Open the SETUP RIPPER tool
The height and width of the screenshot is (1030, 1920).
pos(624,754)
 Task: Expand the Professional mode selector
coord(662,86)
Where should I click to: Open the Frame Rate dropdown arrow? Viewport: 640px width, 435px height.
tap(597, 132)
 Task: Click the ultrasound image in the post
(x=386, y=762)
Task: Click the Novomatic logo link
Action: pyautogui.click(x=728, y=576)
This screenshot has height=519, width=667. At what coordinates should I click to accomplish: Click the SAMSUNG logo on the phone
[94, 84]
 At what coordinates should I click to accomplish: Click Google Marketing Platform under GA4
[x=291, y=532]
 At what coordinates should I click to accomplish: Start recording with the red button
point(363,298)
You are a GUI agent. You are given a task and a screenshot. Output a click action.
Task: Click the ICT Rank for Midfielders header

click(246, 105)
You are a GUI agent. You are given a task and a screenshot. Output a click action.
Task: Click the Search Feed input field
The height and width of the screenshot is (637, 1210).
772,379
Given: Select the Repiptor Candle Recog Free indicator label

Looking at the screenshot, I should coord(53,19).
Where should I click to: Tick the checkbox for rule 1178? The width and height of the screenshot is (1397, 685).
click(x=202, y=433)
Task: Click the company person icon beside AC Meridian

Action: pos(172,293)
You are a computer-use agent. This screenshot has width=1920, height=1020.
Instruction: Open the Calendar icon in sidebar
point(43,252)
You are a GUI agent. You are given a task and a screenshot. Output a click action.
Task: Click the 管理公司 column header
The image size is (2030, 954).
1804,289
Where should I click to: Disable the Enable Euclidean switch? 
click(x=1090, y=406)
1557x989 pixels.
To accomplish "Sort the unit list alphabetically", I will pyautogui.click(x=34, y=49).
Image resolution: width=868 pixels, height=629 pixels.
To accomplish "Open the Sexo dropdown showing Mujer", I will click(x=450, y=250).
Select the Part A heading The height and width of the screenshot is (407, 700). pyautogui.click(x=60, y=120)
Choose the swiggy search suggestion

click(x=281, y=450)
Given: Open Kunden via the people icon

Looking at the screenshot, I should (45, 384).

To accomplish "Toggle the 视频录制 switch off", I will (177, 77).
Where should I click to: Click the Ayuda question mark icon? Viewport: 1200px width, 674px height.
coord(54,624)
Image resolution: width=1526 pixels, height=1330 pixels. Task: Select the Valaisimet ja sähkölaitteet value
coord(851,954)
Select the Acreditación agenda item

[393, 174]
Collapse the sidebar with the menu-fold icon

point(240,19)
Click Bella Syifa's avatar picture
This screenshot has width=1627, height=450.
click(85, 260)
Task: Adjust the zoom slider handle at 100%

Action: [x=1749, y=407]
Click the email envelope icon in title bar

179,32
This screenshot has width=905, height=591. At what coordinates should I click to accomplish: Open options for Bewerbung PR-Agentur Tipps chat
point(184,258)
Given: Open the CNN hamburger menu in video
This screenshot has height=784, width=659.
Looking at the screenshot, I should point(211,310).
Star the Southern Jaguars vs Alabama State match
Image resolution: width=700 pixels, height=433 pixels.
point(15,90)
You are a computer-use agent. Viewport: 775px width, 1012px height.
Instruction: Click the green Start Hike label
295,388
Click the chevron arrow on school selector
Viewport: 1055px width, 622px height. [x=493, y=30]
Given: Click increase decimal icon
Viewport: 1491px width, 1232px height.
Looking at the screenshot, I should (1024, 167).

## [Action item]
Report the number of lines in the listing that contain the word "computer". No other words are permitted.

## [Expected output]
2